Does its final diffusion
deny a miracle?
The future voids are scrims of the mind,
pedagogic as blackboards.

Did you know
that four-fifths of the body’s intake goes merely
to maintain our temperature of 98.6°?

Or that Karl Barth, addressing prisoners, said
the prayer for stronger faith is the one prayer
that has never been denied?
Death exists nowhere in nature, not
in the minds of birds or the consciousness of flowers,
not even in the numb brain of the wildebeest calf
gone under to the grinning crocodile, nowhere
in the mesh of woods or tons of sea, only
in our forebodings, our formulae.
There is still enough energy in one overlooked star
to power all the heavens madmen have ever proposed.


How is this "Carpe Diem"?

John Updike’s poem “Ode to Entropy” may not have specifically delivered a message about seizing the day, but rather it inflicted me with a natural response that I should. I will admit that the first time I read the poem, I took it scientifically and read it through my analytical eyes, which, of course, didn’t lead me to thinking about the poem’s true meaning. However, the second time I read the poem, I got over the memories of sophomore physics when my brain was bombarded with information about entropy, and the poem took on a new meaning for me. I read the same words but this time it brought me to a realization.

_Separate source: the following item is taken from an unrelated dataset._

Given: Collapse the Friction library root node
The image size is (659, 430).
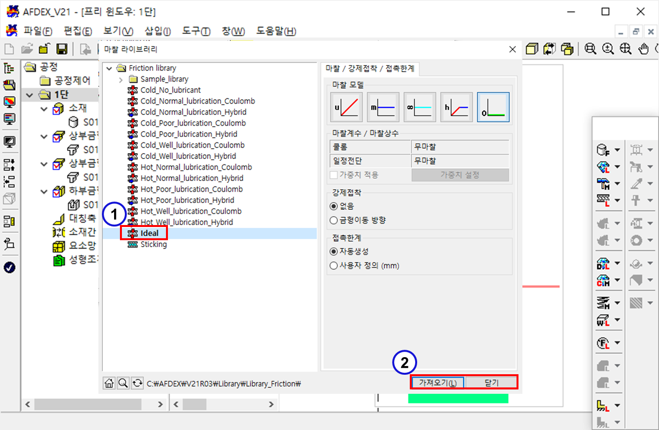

Entropy, the constant loss of energy, suddenly made me think about how every action we take actually costs us something valuable. It costs energy, life itself. “Entropy!/thou seal on extinction,/thou curse on Creation/All change distributes energy,/spills what cannot be gathered again.”. These words immediately invoke a depressing reaction, since we think about how everything we do actually creates a loss that cannot be recovered, but after the initial shock, I began to take a more uplifting view on the poem. Updike reminded me that every action comes with this penalty of the permanent loss of energy. Everything I do, causes me to lose something more valuable, so why not do something to make it worth it? If I am going to lose energy doing anything, then I’m going to make it worth my while. This is the message that I ended up receiving by reading his poem, a message akin to “Carpe Diem”. Even though the poem was depressing and dark; my outlook ended up on the other end of the spectrum.

Who was Updike, and why did he write this poem?

John Updike is an American novelist and poet. He is very famous for his series of novels called “Harry ‘Rabbit’ Angstrom”. He was born and raised in a small town in Pennsylvania. He earned his degree in English (graduating summa cum laude) at Harvard, after receiving a full scholarship there. He wrote for many different businesses such as The New Yorker, and The New York Review of Books. He also received the Pulitzer Prize for Fiction, twice. I could not find anything that would tell me why Updike wrote his poem, but using what I found out about him, I can come to a reasonable conclusion. Updike was most certainly not thinking about seizing the day when he wrote his “Ode to Entropy”. The focus of his seven odes was not to take a figurative meaning from the biological world, but to actually appreciate the world for what it is. For example he talks about how a scab is a “beautiful thing” in his “Ode to Healing” because it acts like a bunch of little engineers, working together to weave platelets and fibrin together. This makes sense because Updike had a large interest and appreciation for the sciences. So, in the same sort of manner as in the “Ode to Healing”, he talks about entropy. He looks at how the world is slowly disintegrating around him, bit by bit, and was inspired to add this topic to his odes of natural processes. He wrote about entropy in this manner, because, as he was quite the intellectual, he was very interested in the world around him and how beautiful and complex it all is; which is why he takes the physical, straightforward approach.